DIRECTIONS: Please output exactly the part of the records below that opens with the line containing "memorial tree (88, 945)" and closes with the line containing "Croatian (258, 57)", both lines included, and nothing else.

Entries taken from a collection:

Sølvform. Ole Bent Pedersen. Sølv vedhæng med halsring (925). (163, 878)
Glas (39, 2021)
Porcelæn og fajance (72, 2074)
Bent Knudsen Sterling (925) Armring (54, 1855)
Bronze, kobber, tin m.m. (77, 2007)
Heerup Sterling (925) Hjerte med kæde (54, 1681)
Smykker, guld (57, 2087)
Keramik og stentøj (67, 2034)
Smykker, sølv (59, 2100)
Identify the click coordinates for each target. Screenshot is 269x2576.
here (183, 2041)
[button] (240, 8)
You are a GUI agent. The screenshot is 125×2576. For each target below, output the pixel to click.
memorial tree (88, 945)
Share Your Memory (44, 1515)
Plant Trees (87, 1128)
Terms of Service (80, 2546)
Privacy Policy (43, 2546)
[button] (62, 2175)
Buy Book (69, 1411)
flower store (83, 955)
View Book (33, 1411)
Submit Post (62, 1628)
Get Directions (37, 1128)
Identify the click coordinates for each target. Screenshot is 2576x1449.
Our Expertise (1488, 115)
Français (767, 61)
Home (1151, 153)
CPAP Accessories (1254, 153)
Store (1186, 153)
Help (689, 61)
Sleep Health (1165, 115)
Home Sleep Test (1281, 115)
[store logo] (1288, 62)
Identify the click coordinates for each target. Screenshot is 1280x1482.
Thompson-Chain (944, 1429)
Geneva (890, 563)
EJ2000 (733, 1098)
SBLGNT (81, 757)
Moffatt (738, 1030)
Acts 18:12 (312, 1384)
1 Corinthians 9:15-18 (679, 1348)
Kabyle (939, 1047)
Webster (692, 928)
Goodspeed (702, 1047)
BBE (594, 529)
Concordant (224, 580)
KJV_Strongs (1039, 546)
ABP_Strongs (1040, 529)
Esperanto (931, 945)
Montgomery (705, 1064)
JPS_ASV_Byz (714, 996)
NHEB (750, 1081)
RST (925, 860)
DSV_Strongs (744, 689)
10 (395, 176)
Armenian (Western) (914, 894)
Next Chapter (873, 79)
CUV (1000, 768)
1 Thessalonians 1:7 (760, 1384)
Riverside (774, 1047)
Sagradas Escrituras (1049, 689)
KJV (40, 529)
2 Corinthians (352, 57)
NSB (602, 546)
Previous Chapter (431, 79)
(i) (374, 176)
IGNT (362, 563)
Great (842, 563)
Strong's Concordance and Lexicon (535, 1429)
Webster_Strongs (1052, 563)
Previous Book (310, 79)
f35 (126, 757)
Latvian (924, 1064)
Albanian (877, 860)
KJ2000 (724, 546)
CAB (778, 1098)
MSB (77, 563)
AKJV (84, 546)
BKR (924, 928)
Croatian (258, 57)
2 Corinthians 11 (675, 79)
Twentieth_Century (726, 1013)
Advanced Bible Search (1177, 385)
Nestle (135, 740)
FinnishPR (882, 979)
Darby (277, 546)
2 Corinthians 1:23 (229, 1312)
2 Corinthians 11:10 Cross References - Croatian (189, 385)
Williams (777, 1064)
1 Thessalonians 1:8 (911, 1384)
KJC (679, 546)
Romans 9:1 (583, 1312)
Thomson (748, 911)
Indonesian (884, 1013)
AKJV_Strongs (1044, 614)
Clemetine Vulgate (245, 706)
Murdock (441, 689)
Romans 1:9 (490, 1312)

RESPONSE AREA:
memorial tree (88, 945)
Share Your Memory (44, 1515)
Plant Trees (87, 1128)
Terms of Service (80, 2546)
Privacy Policy (43, 2546)
[button] (62, 2175)
Buy Book (69, 1411)
flower store (83, 955)
View Book (33, 1411)
Submit Post (62, 1628)
Get Directions (37, 1128)
Identify the click coordinates for each target. Screenshot is 2576x1449.
Our Expertise (1488, 115)
Français (767, 61)
Home (1151, 153)
CPAP Accessories (1254, 153)
Store (1186, 153)
Help (689, 61)
Sleep Health (1165, 115)
Home Sleep Test (1281, 115)
[store logo] (1288, 62)
Identify the click coordinates for each target. Screenshot is 1280x1482.
Thompson-Chain (944, 1429)
Geneva (890, 563)
EJ2000 (733, 1098)
SBLGNT (81, 757)
Moffatt (738, 1030)
Acts 18:12 (312, 1384)
1 Corinthians 9:15-18 (679, 1348)
Kabyle (939, 1047)
Webster (692, 928)
Goodspeed (702, 1047)
BBE (594, 529)
Concordant (224, 580)
KJV_Strongs (1039, 546)
ABP_Strongs (1040, 529)
Esperanto (931, 945)
Montgomery (705, 1064)
JPS_ASV_Byz (714, 996)
NHEB (750, 1081)
RST (925, 860)
DSV_Strongs (744, 689)
10 (395, 176)
Armenian (Western) (914, 894)
Next Chapter (873, 79)
CUV (1000, 768)
1 Thessalonians 1:7 (760, 1384)
Riverside (774, 1047)
Sagradas Escrituras (1049, 689)
KJV (40, 529)
2 Corinthians (352, 57)
NSB (602, 546)
Previous Chapter (431, 79)
(i) (374, 176)
IGNT (362, 563)
Great (842, 563)
Strong's Concordance and Lexicon (535, 1429)
Webster_Strongs (1052, 563)
Previous Book (310, 79)
f35 (126, 757)
Latvian (924, 1064)
Albanian (877, 860)
KJ2000 (724, 546)
CAB (778, 1098)
MSB (77, 563)
AKJV (84, 546)
BKR (924, 928)
Croatian (258, 57)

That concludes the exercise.